=== MATERIAL PROVIDED ===
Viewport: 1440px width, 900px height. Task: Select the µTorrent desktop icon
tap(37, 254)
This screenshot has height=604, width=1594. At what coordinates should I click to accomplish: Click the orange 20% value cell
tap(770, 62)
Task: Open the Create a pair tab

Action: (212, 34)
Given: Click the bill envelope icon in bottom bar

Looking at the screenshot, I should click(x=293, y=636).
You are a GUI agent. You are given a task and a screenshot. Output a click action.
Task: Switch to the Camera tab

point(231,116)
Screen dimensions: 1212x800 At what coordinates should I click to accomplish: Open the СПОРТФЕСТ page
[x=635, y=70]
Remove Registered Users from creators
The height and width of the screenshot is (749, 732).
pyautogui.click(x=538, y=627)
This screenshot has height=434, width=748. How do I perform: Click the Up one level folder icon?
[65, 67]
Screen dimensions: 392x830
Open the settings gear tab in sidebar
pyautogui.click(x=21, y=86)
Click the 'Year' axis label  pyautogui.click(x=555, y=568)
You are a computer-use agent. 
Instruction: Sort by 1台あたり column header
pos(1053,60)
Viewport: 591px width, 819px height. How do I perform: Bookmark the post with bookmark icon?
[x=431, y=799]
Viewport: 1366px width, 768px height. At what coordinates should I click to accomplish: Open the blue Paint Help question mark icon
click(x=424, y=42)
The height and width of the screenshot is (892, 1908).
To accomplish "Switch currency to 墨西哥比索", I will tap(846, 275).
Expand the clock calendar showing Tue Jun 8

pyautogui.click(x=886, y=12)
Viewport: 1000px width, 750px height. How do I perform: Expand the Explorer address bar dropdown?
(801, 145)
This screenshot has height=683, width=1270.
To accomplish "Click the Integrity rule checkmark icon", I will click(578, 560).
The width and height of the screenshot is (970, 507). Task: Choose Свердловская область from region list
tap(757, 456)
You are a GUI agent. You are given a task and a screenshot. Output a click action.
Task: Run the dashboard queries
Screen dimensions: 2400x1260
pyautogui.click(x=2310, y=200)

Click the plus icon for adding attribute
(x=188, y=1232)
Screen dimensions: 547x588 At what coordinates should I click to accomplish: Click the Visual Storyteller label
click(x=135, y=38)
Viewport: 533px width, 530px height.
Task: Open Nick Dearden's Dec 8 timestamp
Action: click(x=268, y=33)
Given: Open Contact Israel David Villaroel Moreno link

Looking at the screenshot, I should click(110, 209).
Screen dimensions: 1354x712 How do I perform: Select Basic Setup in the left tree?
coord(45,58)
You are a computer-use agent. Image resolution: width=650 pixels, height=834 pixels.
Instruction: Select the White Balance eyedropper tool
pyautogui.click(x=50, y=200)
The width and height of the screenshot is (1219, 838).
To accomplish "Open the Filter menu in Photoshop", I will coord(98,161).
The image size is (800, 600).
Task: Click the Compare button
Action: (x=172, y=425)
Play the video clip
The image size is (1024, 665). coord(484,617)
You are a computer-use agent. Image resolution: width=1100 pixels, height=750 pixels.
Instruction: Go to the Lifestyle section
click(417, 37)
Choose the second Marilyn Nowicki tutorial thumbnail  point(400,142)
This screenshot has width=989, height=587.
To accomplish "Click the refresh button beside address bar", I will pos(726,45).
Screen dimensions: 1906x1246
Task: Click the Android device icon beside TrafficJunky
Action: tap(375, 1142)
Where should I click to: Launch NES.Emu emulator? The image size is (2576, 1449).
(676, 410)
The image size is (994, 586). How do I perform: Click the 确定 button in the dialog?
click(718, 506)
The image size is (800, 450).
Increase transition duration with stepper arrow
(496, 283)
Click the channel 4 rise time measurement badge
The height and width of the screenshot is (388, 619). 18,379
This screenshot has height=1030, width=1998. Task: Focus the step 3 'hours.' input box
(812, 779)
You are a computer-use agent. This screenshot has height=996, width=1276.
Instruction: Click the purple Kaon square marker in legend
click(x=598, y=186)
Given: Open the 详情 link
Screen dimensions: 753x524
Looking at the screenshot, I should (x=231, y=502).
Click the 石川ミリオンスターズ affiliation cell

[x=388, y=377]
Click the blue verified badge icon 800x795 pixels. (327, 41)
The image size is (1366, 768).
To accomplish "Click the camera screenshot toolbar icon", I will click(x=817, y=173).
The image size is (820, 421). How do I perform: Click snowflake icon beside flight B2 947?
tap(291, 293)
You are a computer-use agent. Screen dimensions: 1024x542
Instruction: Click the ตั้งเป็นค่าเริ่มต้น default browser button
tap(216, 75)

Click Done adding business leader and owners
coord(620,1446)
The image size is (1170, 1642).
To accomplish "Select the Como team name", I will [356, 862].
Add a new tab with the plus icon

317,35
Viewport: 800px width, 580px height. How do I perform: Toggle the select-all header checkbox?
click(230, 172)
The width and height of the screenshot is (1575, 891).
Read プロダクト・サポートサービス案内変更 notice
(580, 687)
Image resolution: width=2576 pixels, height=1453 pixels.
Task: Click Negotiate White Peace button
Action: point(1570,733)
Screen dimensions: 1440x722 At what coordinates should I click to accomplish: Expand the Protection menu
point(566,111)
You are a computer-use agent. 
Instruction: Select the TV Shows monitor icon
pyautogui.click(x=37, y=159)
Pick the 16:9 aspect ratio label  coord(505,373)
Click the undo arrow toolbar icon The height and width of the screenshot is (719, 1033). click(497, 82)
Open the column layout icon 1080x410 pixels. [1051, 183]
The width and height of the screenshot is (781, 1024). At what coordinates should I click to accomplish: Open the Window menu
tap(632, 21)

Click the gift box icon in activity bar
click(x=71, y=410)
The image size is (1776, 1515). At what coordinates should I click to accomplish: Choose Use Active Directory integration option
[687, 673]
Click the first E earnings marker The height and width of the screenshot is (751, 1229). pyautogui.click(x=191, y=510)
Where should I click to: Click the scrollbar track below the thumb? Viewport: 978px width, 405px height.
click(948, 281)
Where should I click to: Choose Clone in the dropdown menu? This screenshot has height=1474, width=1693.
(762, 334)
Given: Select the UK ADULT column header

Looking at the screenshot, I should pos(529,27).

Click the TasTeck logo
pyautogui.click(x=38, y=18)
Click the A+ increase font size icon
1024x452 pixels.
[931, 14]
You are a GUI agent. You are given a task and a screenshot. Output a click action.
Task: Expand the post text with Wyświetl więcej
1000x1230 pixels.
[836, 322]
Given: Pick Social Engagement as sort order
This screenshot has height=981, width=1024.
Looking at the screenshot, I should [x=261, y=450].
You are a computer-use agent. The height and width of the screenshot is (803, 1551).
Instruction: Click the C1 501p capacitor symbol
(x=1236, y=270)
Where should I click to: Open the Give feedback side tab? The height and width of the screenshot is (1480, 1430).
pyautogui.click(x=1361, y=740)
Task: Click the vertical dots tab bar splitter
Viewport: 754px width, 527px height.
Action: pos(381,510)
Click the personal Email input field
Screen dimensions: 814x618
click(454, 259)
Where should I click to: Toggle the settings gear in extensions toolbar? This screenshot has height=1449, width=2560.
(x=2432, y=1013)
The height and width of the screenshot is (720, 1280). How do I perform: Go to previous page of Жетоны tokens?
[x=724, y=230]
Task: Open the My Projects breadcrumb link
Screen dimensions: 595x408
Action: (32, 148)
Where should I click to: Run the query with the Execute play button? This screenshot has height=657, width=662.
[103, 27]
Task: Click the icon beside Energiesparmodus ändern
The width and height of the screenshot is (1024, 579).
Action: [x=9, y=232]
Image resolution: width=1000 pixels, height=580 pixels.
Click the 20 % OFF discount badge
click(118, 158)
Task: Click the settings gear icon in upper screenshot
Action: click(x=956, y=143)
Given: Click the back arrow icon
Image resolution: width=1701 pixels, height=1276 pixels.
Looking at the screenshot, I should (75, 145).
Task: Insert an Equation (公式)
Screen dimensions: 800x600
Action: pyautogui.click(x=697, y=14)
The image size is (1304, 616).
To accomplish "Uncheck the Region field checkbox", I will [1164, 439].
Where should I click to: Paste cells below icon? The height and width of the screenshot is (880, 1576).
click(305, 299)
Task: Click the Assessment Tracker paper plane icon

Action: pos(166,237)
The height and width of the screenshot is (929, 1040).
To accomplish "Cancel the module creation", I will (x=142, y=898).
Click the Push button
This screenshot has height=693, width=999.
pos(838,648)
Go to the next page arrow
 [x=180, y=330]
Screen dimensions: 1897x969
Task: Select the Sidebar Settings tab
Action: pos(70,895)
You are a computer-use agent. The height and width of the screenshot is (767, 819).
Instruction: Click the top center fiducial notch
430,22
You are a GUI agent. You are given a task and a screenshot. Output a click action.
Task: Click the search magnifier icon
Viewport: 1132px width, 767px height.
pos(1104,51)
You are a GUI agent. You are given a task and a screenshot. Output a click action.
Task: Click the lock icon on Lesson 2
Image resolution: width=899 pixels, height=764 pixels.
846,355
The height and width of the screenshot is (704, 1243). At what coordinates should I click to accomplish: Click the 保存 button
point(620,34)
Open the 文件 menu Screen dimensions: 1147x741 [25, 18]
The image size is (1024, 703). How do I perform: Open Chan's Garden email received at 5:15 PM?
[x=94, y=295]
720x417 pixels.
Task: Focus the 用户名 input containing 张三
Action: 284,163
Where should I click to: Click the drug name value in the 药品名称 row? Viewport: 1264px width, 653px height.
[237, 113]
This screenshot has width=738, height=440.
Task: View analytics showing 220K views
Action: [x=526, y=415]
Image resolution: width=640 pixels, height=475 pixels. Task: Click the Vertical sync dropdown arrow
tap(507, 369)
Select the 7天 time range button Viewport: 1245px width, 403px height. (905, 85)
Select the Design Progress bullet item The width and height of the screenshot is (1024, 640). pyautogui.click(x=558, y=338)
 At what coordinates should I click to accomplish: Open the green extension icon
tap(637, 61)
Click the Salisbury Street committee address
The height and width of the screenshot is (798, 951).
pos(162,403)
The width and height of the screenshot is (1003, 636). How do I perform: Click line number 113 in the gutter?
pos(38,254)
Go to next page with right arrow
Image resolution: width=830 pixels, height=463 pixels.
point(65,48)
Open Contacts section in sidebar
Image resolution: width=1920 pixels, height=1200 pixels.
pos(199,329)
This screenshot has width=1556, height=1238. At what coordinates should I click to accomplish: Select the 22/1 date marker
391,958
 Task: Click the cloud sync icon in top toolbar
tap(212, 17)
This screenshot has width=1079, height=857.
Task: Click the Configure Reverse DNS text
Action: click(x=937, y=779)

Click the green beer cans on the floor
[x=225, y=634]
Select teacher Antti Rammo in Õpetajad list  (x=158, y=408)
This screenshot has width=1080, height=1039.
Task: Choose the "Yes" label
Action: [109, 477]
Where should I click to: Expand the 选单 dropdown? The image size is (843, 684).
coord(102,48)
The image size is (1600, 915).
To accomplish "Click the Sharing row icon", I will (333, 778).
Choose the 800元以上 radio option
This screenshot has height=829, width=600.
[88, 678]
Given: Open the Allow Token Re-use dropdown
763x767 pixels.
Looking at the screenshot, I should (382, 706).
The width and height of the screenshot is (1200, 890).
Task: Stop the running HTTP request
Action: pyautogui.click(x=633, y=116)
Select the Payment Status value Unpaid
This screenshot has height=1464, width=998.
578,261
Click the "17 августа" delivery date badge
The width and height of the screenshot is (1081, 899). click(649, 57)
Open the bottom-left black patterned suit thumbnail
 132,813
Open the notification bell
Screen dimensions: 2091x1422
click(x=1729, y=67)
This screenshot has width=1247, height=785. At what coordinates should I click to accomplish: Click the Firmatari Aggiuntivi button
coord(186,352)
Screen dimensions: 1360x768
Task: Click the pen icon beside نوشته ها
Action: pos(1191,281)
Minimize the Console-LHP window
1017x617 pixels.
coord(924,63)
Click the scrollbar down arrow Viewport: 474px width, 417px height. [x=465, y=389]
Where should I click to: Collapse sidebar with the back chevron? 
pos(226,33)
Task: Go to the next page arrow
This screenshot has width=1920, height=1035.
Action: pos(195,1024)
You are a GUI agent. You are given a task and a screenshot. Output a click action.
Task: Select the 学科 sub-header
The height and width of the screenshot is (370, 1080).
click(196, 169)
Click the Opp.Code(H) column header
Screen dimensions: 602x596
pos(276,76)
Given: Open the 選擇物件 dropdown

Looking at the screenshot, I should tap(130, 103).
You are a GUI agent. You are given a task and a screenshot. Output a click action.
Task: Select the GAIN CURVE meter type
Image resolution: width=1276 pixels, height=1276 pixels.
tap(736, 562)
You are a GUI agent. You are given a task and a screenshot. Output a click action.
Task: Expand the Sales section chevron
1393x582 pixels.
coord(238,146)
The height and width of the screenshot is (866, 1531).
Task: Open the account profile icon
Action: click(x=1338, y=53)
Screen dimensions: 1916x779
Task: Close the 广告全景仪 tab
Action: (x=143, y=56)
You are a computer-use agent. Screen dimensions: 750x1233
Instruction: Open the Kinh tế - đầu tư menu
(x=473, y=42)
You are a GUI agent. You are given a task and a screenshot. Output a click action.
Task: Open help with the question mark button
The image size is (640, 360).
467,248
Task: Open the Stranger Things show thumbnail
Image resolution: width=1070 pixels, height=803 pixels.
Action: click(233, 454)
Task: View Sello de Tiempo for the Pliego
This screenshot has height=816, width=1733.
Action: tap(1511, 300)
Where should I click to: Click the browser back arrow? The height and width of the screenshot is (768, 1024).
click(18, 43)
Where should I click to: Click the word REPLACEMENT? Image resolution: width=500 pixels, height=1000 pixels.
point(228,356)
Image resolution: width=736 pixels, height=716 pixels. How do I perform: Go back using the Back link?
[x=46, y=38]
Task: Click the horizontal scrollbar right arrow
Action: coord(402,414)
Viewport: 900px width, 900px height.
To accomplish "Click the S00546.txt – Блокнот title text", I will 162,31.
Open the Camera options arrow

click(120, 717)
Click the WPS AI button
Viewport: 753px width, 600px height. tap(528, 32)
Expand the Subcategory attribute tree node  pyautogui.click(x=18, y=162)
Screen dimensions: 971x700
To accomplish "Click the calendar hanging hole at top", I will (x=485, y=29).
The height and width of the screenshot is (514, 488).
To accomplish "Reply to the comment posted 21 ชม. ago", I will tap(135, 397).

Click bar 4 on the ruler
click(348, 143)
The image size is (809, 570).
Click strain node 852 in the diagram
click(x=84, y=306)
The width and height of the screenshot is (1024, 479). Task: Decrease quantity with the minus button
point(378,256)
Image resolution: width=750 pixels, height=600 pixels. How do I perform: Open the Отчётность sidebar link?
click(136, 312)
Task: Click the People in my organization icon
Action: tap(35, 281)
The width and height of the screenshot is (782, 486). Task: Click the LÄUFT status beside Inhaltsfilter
===
§ TASK DETAILS: Of the lines above, output exactly those from the line bearing "Choose the second" through the line bearing "The image size is (1170, 1642).", inclusive.

§ SOLUTION BELOW:
Choose the second Marilyn Nowicki tutorial thumbnail  point(400,142)
This screenshot has width=989, height=587.
To accomplish "Click the refresh button beside address bar", I will pos(726,45).
Screen dimensions: 1906x1246
Task: Click the Android device icon beside TrafficJunky
Action: tap(375, 1142)
Where should I click to: Launch NES.Emu emulator? The image size is (2576, 1449).
(676, 410)
The image size is (994, 586). How do I perform: Click the 确定 button in the dialog?
click(718, 506)
The image size is (800, 450).
Increase transition duration with stepper arrow
(496, 283)
Click the channel 4 rise time measurement badge
The height and width of the screenshot is (388, 619). 18,379
This screenshot has height=1030, width=1998. Task: Focus the step 3 'hours.' input box
(812, 779)
You are a computer-use agent. This screenshot has height=996, width=1276.
Instruction: Click the purple Kaon square marker in legend
click(x=598, y=186)
Given: Open the 详情 link
Screen dimensions: 753x524
Looking at the screenshot, I should (x=231, y=502).
Click the 石川ミリオンスターズ affiliation cell

[x=388, y=377]
Click the blue verified badge icon 800x795 pixels. (327, 41)
The image size is (1366, 768).
To accomplish "Click the camera screenshot toolbar icon", I will click(x=817, y=173).
The image size is (820, 421). How do I perform: Click snowflake icon beside flight B2 947?
tap(291, 293)
You are a computer-use agent. Screen dimensions: 1024x542
Instruction: Click the ตั้งเป็นค่าเริ่มต้น default browser button
tap(216, 75)

Click Done adding business leader and owners
coord(620,1446)
The image size is (1170, 1642).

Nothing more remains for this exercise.